◆ **Task item**: In the entries below, find the line with "The height and" and the line with "Clear the selected tag with the X". Return those two lines and all lines between them, exactly.
---- Exercise data
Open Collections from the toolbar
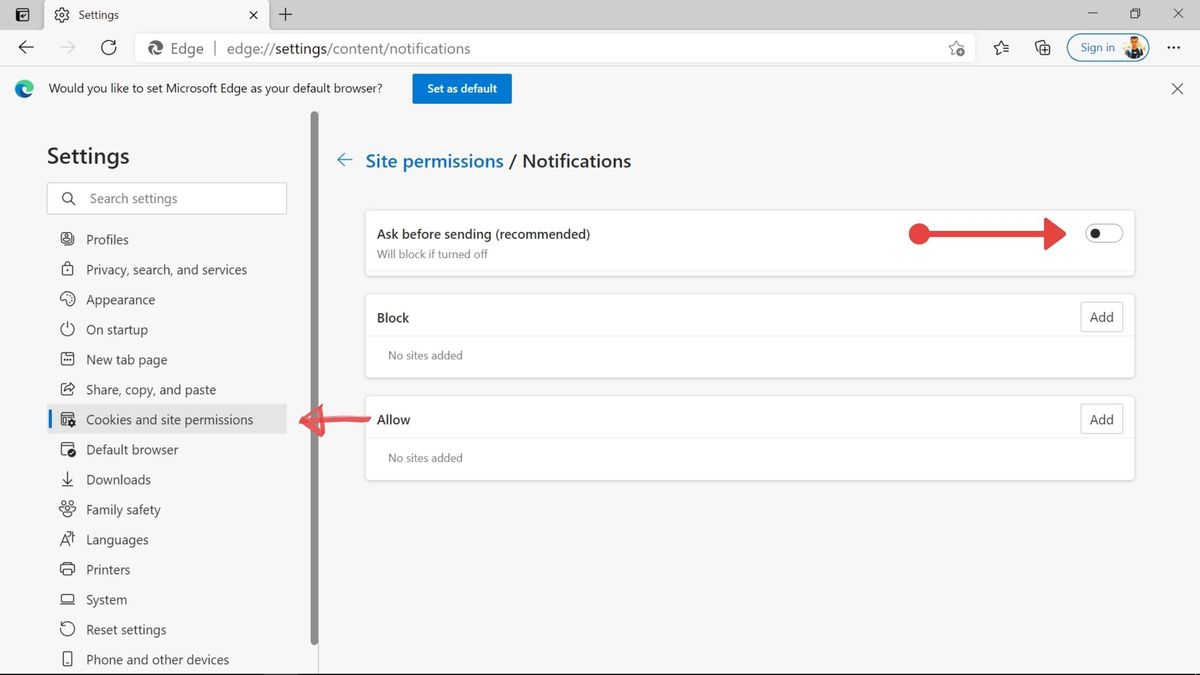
--------
---- Exercise data
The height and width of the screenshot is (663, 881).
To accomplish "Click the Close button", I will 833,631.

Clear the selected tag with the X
--------
---- Exercise data
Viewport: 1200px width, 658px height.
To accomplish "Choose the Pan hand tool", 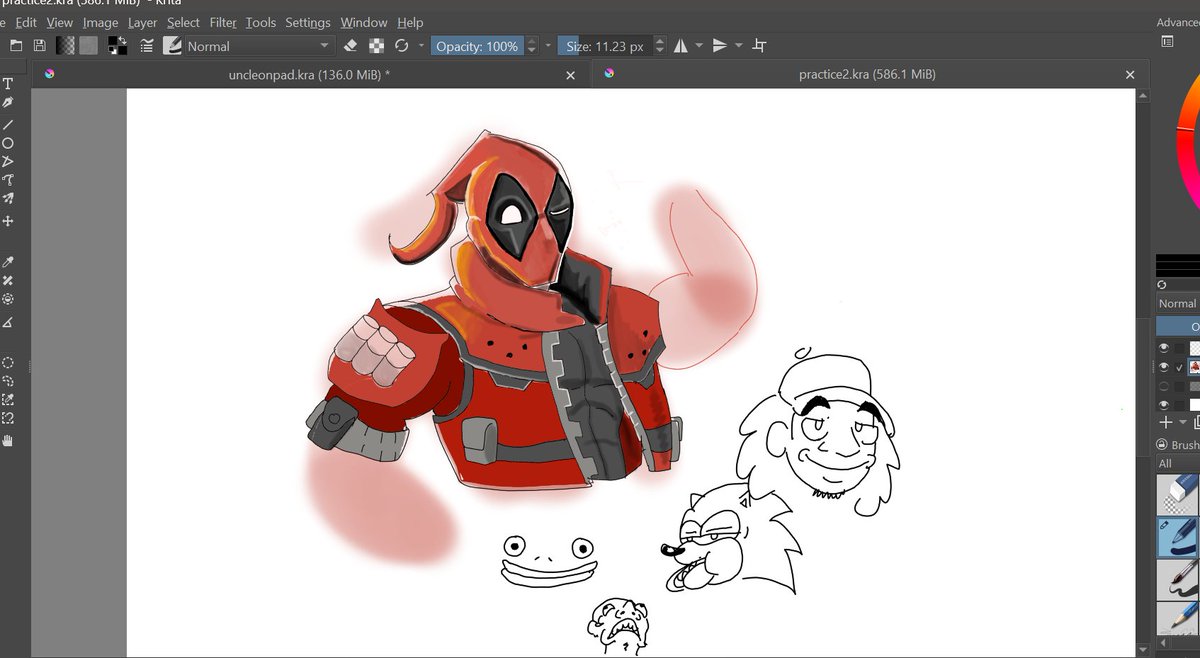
--------
◆ **Answer space**:
The height and width of the screenshot is (663, 881).
To accomplish "Click the Close button", I will 833,631.

Clear the selected tag with the X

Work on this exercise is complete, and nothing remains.